25 気合いを入れて張り込み!(後)

 日が暮れた。

 黒妖犬ヘルハウンドの仔犬は、部屋の中のちょっと離れた所で昼寝?中だ。


 今のところは、素通りしていく人ばかりで、張り込みにこれと言った進展はない。


 まあ、こう言ったことは大抵夜中に起きると叔父さんも言っていたから、僕もまだそれほど焦ってはいなかった。




 ――そして、廊下を灯す灯り以外薄ぼんやりと暗くなってきた頃。


 特有の、カチャカチャと腰の剣のつばが鳴る音が耳に飛び込んで来た。

 それも、複数。


 何なら「おい、ちゃんと周り見とけよ」なんて声も聞こえる。


 僕は一瞬、叔父さんを呼ばなきゃと思ったけど、まだ廊下を通りがかっただけじゃどうしようもないと、すぐさま思い直して、そのままじっと身を潜めた。

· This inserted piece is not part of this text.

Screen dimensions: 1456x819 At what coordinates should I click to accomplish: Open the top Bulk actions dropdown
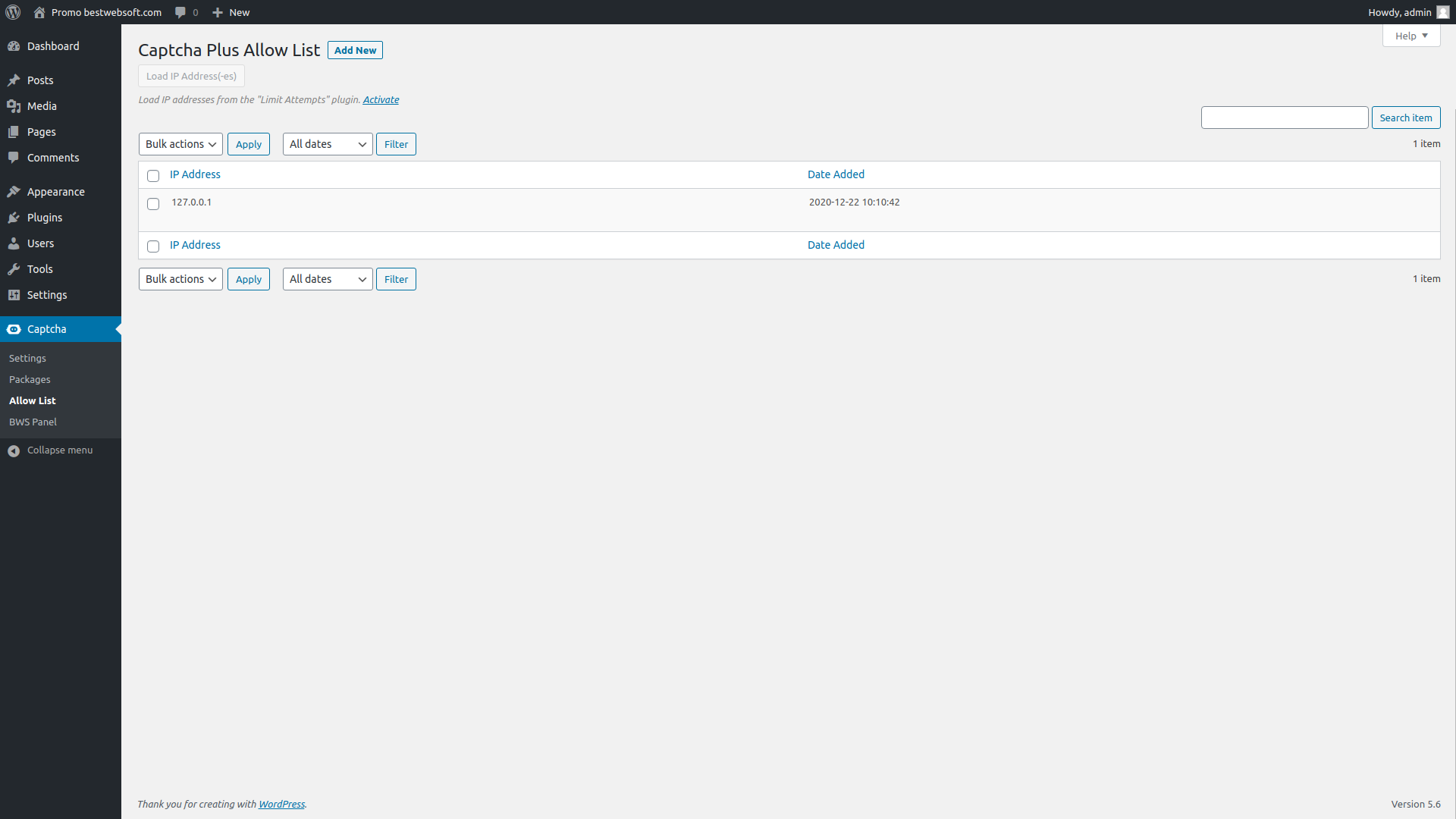click(x=180, y=144)
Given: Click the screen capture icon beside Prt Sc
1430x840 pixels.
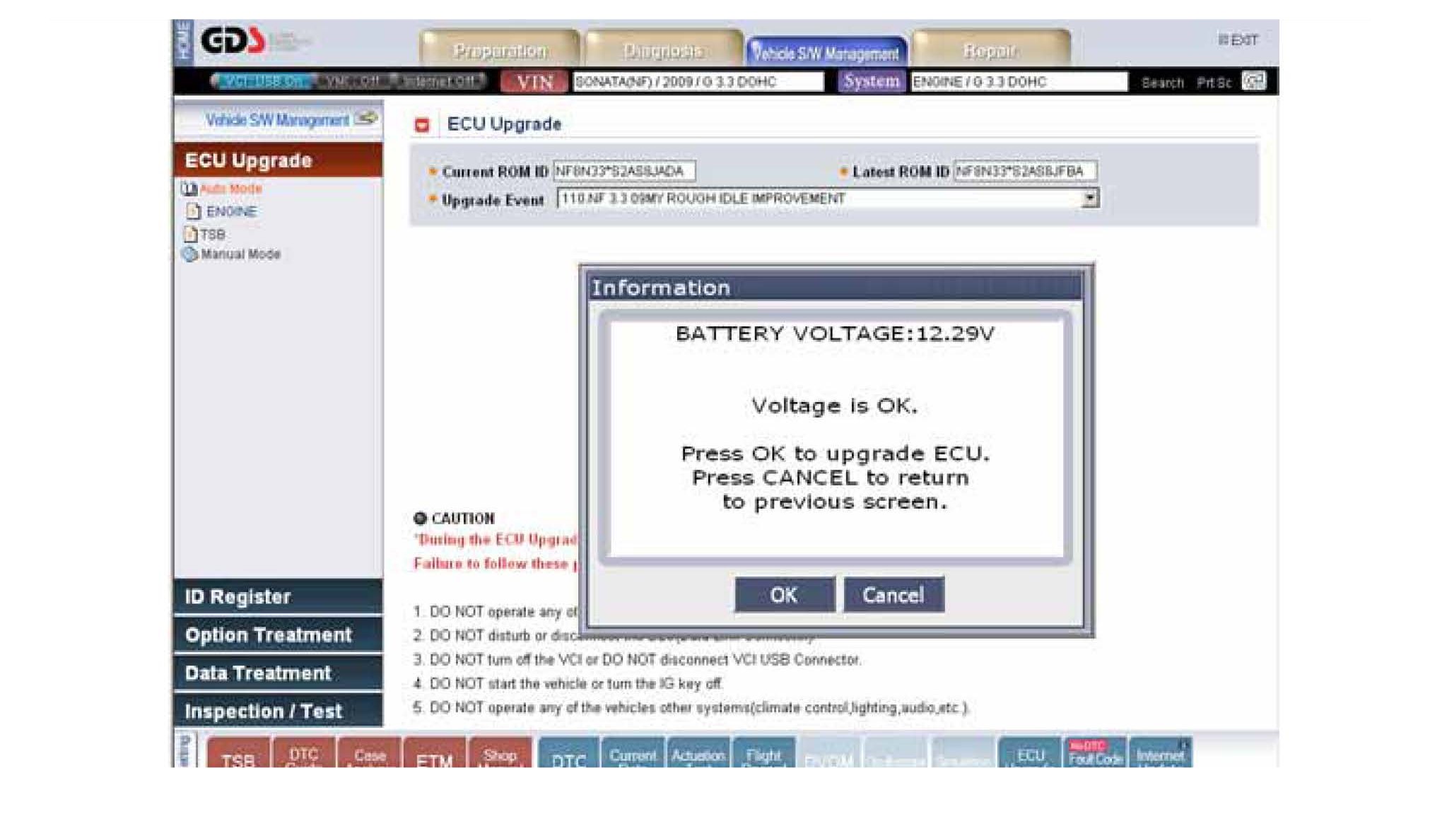Looking at the screenshot, I should click(x=1254, y=81).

 目を凝らして見ると、扉の前には三人立っていて、二人が辺りをキョロキョロと警戒していて、一人が手にしていた鍵で扉を開けようとしていた。


 叔父さん、わざと鍵を盗ませたんだろうか……なんて思っているうちに、一人ずつがあっと言う間に中に入っていく。


 部屋の中からそっと扉が閉められたところで、もう良いかと、僕は叔父さんから渡されていた腕輪を片手でギュッと掴んだ。


 僕には仕組みのよく分からない道具だけど、暗い部屋の中で一瞬だけ淡い光が滲んだのが見えたから、叔父さんには伝わっているんだろう。


「おぉい、そろそろ起きろー?」


 僕は念のため、それまでぐーすかと寝ていた黒妖犬ヘルハウンドの仔犬に近付くと、お腹のところを軽く揺さぶって、小声で起こした。


「あの部屋から出て来る連中を『がうっ』と威嚇して捕まえてくれたら、辺境伯エイベルさまがきっとごはんを豪華にしてくれるぞ?出来る?」


 なんかもう、首長竜ギータ見てたら言葉が通じるに違いないと思った僕は間違ってない筈。


 案の定、黒妖犬ヘルハウンドの仔犬はじっと僕の目を見た後で、任せろと言わんばかりに「がうっ」と吠えてみせた。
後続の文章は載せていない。